| Assigned task |
Please count the lines below that hold the word "will" and give the count without any other text.

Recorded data
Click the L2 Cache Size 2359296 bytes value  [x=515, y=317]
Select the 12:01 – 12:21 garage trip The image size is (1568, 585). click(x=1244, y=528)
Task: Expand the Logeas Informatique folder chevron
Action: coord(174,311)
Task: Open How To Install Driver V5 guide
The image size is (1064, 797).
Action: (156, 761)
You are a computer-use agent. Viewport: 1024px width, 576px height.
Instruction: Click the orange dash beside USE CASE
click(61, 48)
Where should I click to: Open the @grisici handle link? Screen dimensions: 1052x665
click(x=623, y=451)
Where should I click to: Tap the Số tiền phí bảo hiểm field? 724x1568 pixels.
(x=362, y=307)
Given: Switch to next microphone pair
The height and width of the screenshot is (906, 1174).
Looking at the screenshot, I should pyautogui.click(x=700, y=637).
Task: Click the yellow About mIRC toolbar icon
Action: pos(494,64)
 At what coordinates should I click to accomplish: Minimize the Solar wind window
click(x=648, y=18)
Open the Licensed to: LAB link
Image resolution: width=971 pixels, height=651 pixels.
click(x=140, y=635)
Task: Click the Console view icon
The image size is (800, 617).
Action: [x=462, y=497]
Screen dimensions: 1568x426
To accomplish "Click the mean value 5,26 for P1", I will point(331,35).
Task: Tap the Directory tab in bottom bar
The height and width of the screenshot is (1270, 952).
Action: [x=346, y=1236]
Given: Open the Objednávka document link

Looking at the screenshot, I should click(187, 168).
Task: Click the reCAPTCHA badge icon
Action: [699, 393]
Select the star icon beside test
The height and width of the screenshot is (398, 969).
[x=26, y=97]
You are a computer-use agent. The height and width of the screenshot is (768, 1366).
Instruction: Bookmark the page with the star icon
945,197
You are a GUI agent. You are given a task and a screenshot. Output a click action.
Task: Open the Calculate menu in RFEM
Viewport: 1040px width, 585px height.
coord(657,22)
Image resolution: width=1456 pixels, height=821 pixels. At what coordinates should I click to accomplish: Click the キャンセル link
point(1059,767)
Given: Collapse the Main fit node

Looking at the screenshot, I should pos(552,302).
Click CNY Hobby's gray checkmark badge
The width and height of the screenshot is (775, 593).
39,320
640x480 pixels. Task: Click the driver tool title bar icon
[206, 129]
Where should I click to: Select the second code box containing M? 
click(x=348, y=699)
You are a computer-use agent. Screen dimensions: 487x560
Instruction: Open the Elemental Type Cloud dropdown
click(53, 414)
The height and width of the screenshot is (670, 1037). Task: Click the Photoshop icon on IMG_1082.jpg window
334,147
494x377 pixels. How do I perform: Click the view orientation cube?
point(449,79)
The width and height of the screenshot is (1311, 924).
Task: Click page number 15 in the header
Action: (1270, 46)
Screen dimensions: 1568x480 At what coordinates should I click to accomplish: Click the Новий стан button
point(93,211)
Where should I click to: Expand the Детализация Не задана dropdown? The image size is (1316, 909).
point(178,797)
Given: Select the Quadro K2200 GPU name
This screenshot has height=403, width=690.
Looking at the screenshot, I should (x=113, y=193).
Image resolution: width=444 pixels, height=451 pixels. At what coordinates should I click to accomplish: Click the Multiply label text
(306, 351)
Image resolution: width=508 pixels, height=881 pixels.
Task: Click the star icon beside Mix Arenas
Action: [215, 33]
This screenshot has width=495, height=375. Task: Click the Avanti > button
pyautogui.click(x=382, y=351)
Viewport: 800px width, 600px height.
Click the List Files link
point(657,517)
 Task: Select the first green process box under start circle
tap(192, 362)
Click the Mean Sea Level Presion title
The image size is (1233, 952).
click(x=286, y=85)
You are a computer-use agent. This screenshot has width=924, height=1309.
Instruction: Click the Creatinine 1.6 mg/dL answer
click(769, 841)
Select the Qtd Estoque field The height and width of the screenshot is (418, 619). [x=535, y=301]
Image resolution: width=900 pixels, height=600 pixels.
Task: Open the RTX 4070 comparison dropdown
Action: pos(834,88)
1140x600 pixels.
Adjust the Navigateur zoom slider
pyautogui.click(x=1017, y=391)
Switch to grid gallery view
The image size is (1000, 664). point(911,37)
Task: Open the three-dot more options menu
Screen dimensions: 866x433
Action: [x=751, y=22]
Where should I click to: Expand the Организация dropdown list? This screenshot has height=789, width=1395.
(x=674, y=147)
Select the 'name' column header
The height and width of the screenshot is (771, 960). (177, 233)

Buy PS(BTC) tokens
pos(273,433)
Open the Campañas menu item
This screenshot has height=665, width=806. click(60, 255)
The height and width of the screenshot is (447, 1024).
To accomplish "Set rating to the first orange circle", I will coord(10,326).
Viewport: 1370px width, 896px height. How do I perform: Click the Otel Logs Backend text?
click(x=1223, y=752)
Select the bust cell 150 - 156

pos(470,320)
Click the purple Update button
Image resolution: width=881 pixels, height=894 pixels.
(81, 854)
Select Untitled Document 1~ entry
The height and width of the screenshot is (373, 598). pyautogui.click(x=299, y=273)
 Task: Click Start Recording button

| Answer section |
2